Semantic Visual Simultaneous Localization and Mapping: A Survey
This is an incremental contribution that provides a structured overview for researchers and practitioners in computer vision and robotics working on semantic vSLAM.
This survey paper addresses the lack of comprehensive reviews on semantic visual Simultaneous Localization and Mapping (vSLAM), which combines semantic information with vSLAM to improve localization in dynamic and complex environments.

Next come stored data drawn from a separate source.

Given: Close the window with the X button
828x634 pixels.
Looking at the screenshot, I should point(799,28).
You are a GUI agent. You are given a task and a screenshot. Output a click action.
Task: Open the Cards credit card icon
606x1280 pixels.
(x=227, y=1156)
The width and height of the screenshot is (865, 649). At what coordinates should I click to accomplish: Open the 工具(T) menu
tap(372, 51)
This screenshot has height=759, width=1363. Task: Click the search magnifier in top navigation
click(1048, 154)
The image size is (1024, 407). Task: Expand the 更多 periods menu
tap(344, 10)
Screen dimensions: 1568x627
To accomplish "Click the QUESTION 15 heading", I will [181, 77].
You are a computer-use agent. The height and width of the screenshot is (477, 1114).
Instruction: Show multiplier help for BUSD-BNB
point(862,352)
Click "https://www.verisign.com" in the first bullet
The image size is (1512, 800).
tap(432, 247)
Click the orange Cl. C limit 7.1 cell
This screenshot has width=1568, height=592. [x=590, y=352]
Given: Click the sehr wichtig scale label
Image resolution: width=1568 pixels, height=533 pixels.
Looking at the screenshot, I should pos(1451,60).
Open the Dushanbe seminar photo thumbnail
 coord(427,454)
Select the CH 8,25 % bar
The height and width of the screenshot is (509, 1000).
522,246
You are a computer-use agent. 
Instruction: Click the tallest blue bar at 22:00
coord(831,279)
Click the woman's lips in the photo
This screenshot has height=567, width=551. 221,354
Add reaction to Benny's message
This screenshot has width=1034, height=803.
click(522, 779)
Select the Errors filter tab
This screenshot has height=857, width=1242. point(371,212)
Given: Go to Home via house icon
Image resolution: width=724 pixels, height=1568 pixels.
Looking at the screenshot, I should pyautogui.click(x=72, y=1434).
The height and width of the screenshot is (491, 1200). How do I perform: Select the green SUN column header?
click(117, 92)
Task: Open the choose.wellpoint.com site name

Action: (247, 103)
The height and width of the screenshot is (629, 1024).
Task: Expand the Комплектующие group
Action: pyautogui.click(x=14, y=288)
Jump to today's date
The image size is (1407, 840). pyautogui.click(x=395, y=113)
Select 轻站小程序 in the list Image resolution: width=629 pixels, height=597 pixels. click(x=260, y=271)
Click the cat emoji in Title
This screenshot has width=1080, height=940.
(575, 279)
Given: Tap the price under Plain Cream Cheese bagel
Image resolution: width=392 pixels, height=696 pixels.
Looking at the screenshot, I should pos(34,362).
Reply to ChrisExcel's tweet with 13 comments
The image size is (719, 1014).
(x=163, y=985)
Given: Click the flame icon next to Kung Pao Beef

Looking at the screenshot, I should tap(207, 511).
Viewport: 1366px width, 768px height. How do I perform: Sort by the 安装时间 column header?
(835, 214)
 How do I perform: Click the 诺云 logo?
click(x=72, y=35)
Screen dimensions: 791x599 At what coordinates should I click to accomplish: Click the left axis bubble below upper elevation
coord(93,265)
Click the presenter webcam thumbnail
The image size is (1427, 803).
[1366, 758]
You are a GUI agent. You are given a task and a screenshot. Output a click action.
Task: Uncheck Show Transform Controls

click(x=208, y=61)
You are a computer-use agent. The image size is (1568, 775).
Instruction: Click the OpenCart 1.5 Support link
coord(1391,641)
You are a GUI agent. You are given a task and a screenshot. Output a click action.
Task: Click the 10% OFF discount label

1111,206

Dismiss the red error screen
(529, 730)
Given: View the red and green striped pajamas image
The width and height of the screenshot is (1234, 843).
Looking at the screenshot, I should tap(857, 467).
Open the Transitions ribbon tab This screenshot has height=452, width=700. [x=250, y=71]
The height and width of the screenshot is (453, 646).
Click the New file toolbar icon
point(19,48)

It reviews the development, key issues, datasets, and future directions of semantic vSLAM systems.
Visual Simultaneous Localization and Mapping (vSLAM) has achieved great progress in the computer vision and robotics communities, and has been successfully used in many fields such as autonomous robot navigation and AR/VR. However, vSLAM cannot achieve good localization in dynamic and complex environments. Numerous publications have reported that, by combining with the semantic information with vSLAM, the semantic vSLAM systems have the capability of solving the above problems in recent years. Nevertheless, there is no comprehensive survey about semantic vSLAM. To fill the gap, this paper first reviews the development of semantic vSLAM, explicitly focusing on its strengths and differences. Secondly, we explore three main issues of semantic vSLAM: the extraction and association of semantic information, the application of semantic information, and the advantages of semantic vSLAM. Then, we collect and analyze the current state-of-the-art SLAM datasets which have been widely used in semantic vSLAM systems. Finally, we discuss future directions that will provide a blueprint for the future development of semantic vSLAM.